Except that that’s a false statement. Going along with that ‘solution’ often winds up making things worse over the long run because we do eventually end up feeling guilty and horrible about it. This is when the self-hatred kicks in and we start ruminating about all the ways we’re disgusting and selfish and the people we love should just leave us to die.

In session today the Therapist wanted me to imagine how I would react in a healthy manner. I said that I would ask for some space to calm down, practice my breathing exercises, and then ultimately go back and tell the Boyfriend that, okay, he was well within his right to go out and have fun with his friends.

“Does that sit right with you?”

“I don’t know,” I said. “On the one hand, I’d probably feel better about myself knowing that I was doing the right thing, that I was being mature about all of it…”

“On the other hand?”

“But I would still feel sad. And scared. And upset.”

It was at this point that I realized that I tended to deal with things in either extremes. Either I flipped out and wanted the Boyfriend to override his own feelings to manage mine, or I became meek and passive and kicked out my own feelings (and wound up feeling resentful and even more hurt).

But it didn’t have to be that way.

“I guess I could find a way to deal with those insecurities… I could fact-check and ask for reassurance.”

“That’s good.

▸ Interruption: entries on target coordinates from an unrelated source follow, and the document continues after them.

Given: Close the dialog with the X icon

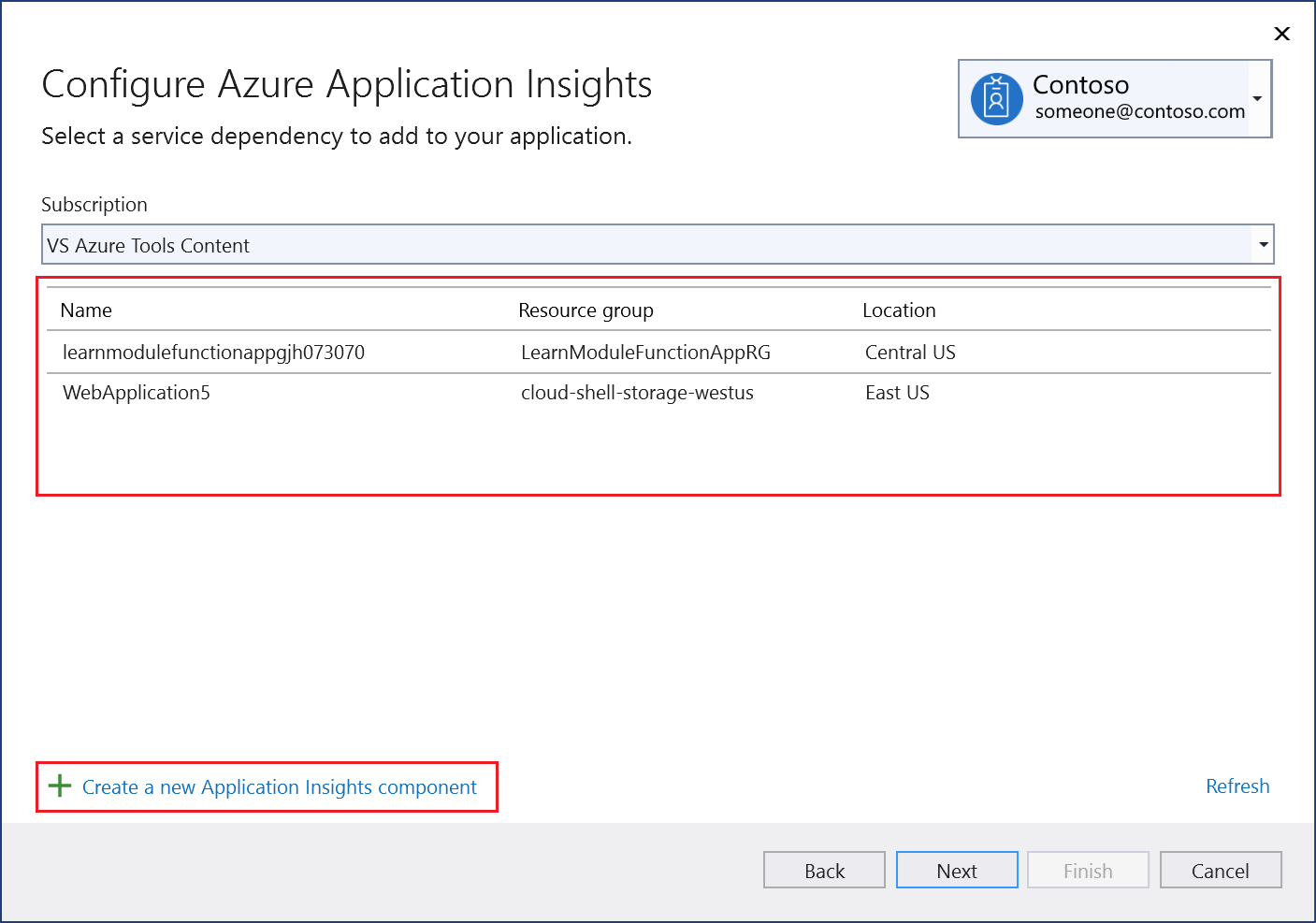Looking at the screenshot, I should (1281, 34).
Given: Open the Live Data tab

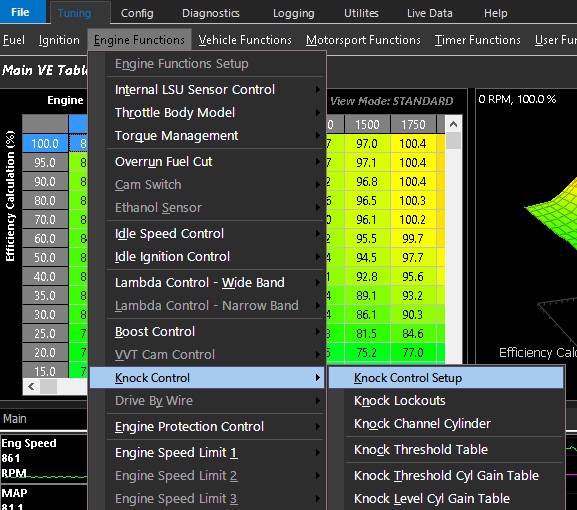Looking at the screenshot, I should (429, 13).
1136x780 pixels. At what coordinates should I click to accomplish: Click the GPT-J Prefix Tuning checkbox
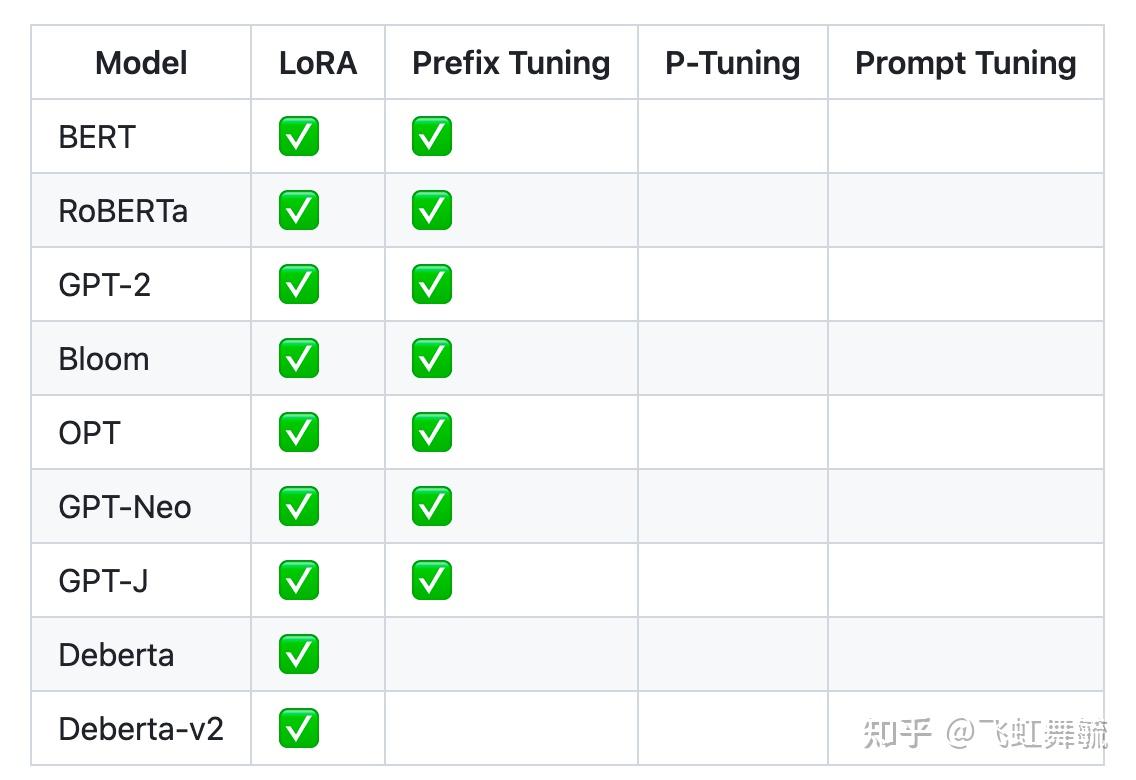pos(431,580)
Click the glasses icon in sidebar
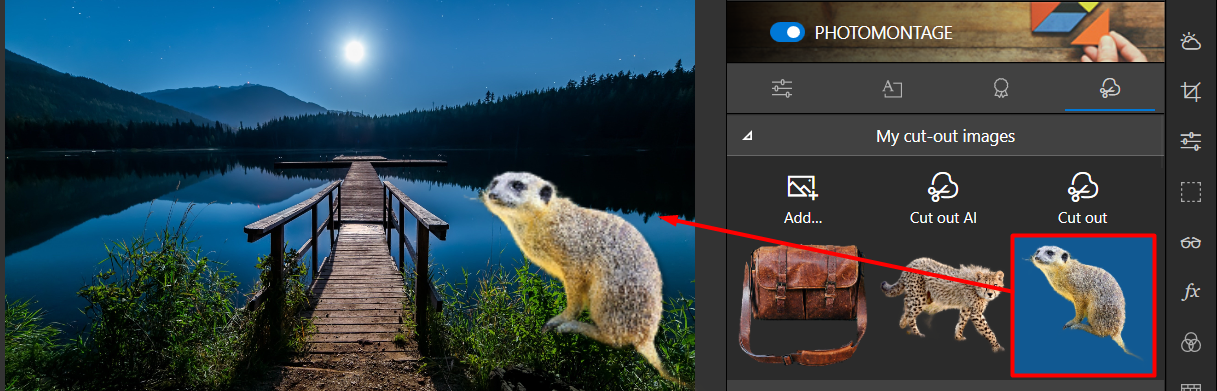1217x391 pixels. (1190, 242)
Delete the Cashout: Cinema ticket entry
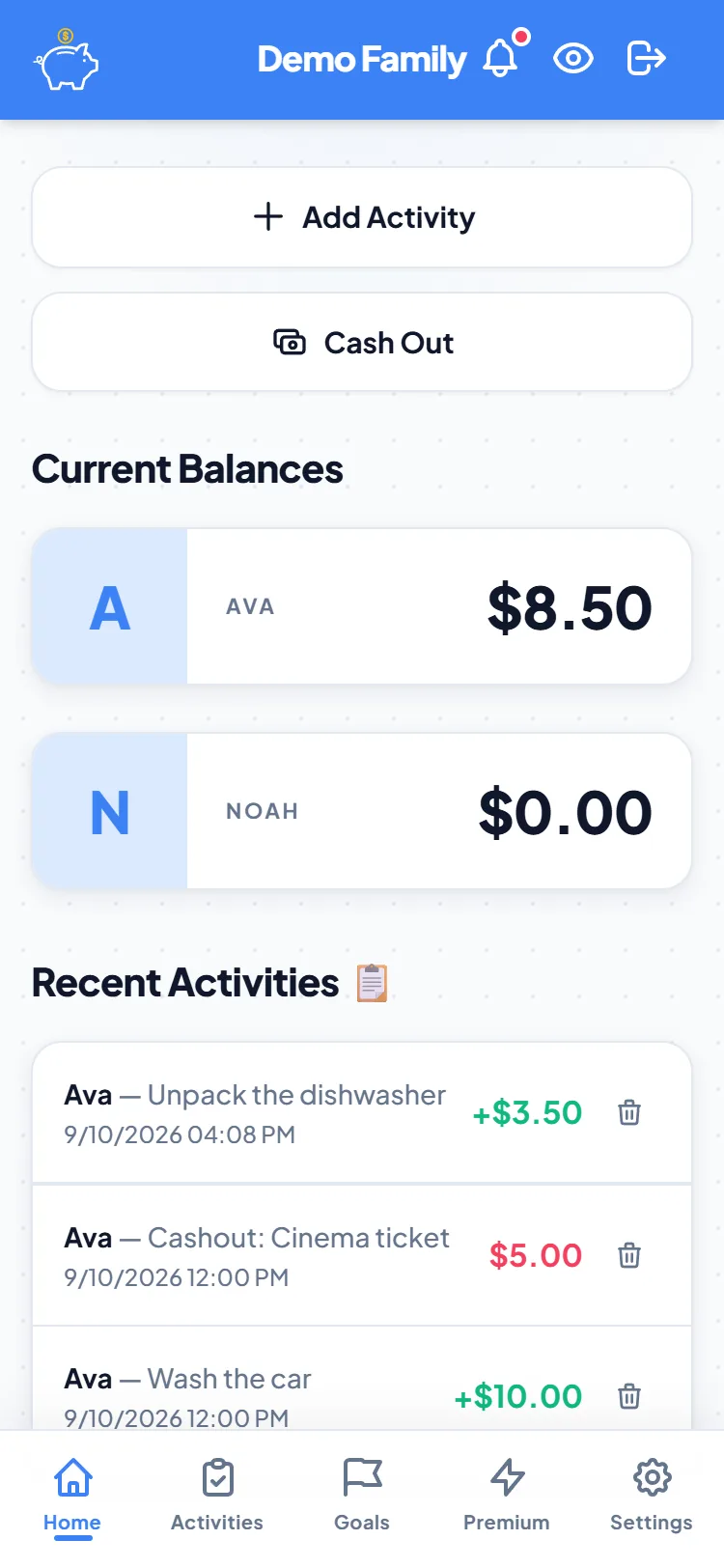Screen dimensions: 724x1568 click(x=629, y=1255)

What do you think about it?”

“So, there isn’t always only one catch-all solution? Wow. I don’t think I ever saw it that way.”

The Therapist pointed out that situations like that called for a two-pronged approach instead.

First was the solution for the more ‘superficial’ issue at hand. I needed to deal with that appropriately — do my breathing exercises, calm down, use my ‘wise mind’ to determine if there were any logical reasons for my emotions (i.e. if the Boyfriend had genuinely done something objectively wrong) or if I was acting out because of BPD triggers.

Next, I couldn’t forget that there were still root issues to tackle. At the heart of it, the reasons for my emotional outbursts were usually due to fear — of abandonment, of being forgotten, of not mattering. Again, I needed to alleviate these fears appropriately, or I would continue feeling upset and dysregulated. I could assuage my fears by asking the Boyfriend for reassurance instead of accusing or lashing out at him. For example, I could ask, “You’ll still love me even if you go out with your friends, right?” Or “Will you forget me if you’re out with someone else?” Or “But you still have the most fun with me, right?” While the Boyfriend would get defensive if I got angry with him and accused him of not caring about me, fact-checking and asking for reassurance would most likely elicit a positive response instead.

Wow. I don’t know. I honestly never saw things that way before. In the heat of a breakdown, I guess I always search for a simple, straightforward way out of the chaos. But oftentimes the simple, straightforward way either neglects the Boyfriend’s needs or my own. Which is why there’s a need for an additional route, thus ensuring both our needs get met.

It’s not a perfect solution, by all means, but it works. And sometimes I think we get so caught up in looking for a perfect solution that we don’t realize that maybe a perfect solution doesn’t exist.